[Extracted information Boundary: Start]

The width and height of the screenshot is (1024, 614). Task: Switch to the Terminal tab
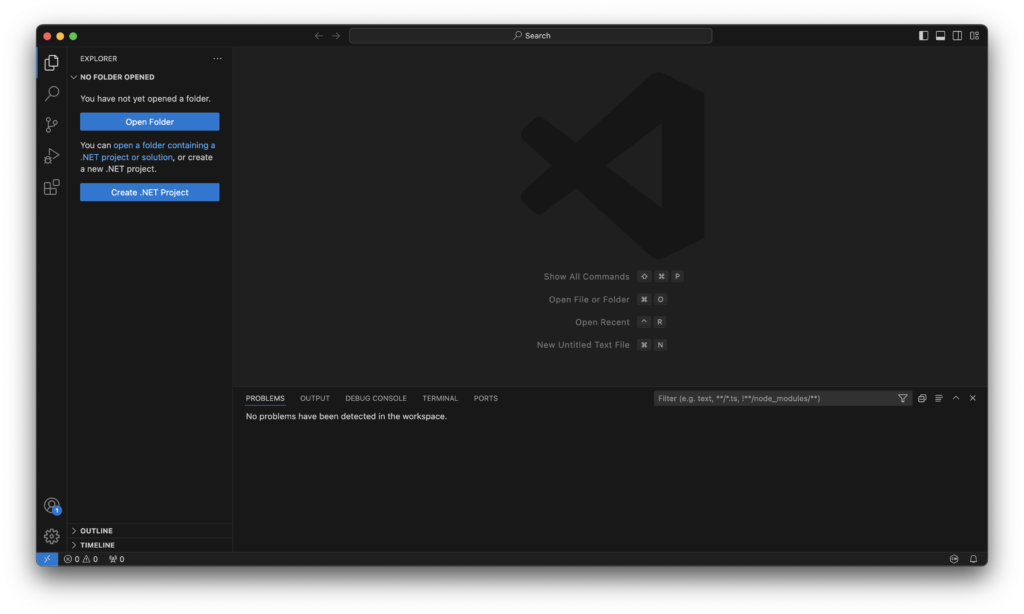click(x=440, y=397)
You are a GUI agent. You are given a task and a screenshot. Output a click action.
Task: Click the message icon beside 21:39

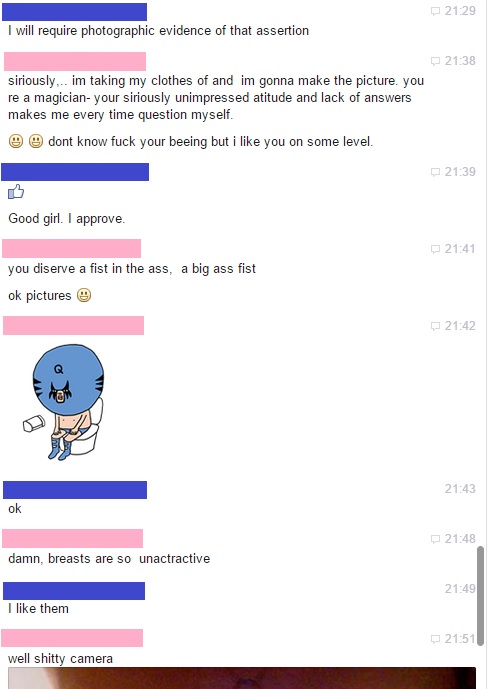[x=435, y=172]
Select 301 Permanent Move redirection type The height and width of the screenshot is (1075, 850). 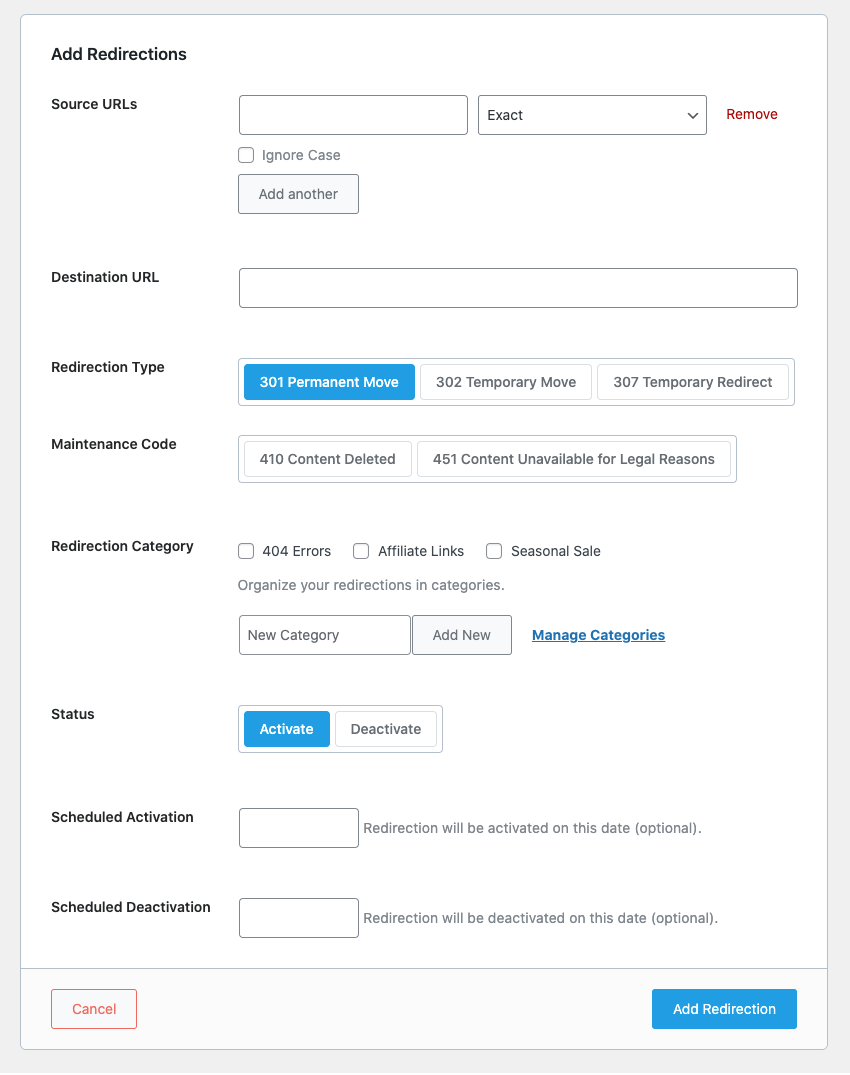[328, 382]
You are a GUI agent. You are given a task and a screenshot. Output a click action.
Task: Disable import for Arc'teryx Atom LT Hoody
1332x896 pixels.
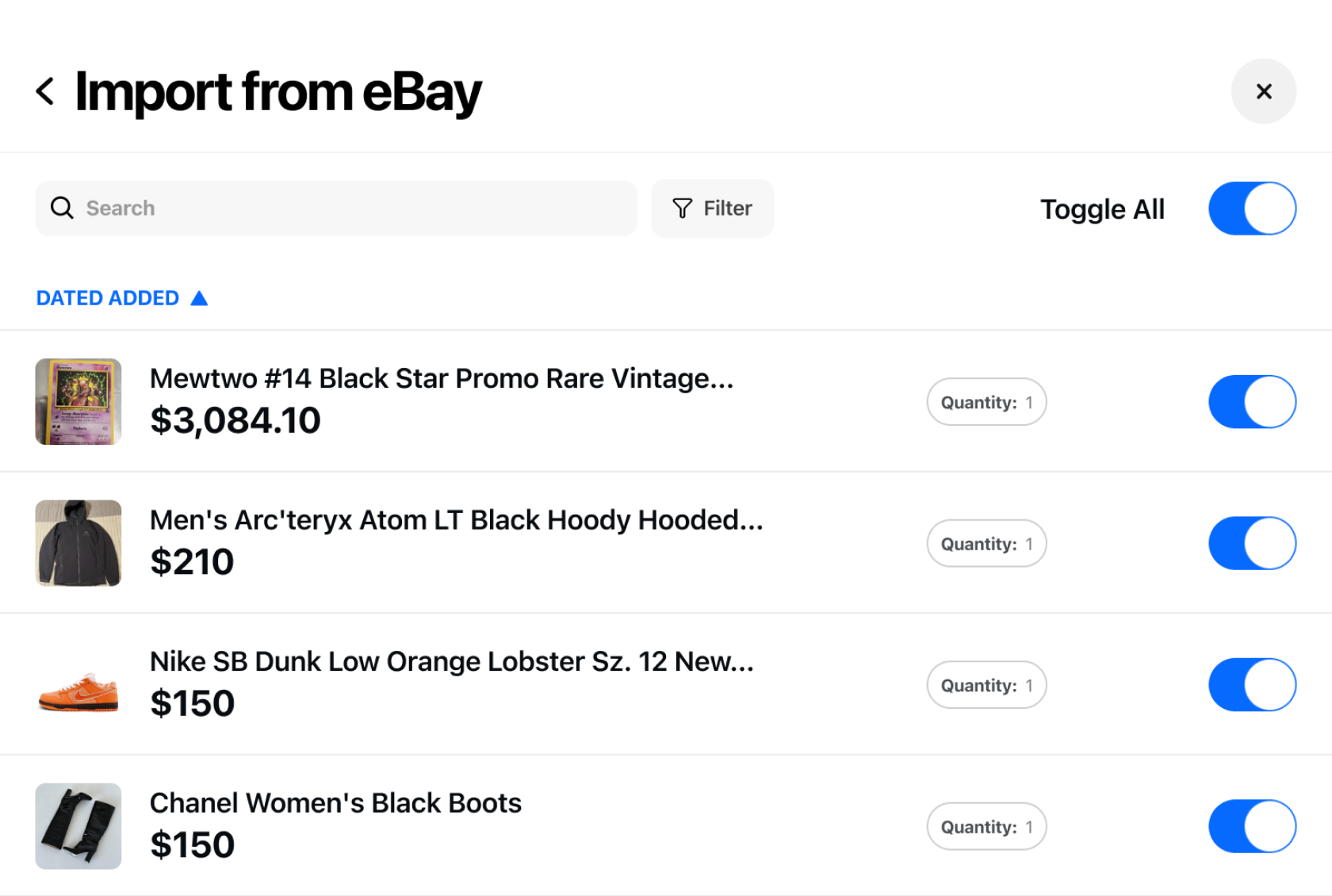[x=1252, y=543]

[Extracted information Boundary: End]

**Problem requirements:** Write out, exactly and with nothing added, every line from the one that holds "Task: Disable import" to the end of the entries above; pictures stay out.

**Output of the task:**
Task: Disable import for Arc'teryx Atom LT Hoody
1332x896 pixels.
[x=1252, y=543]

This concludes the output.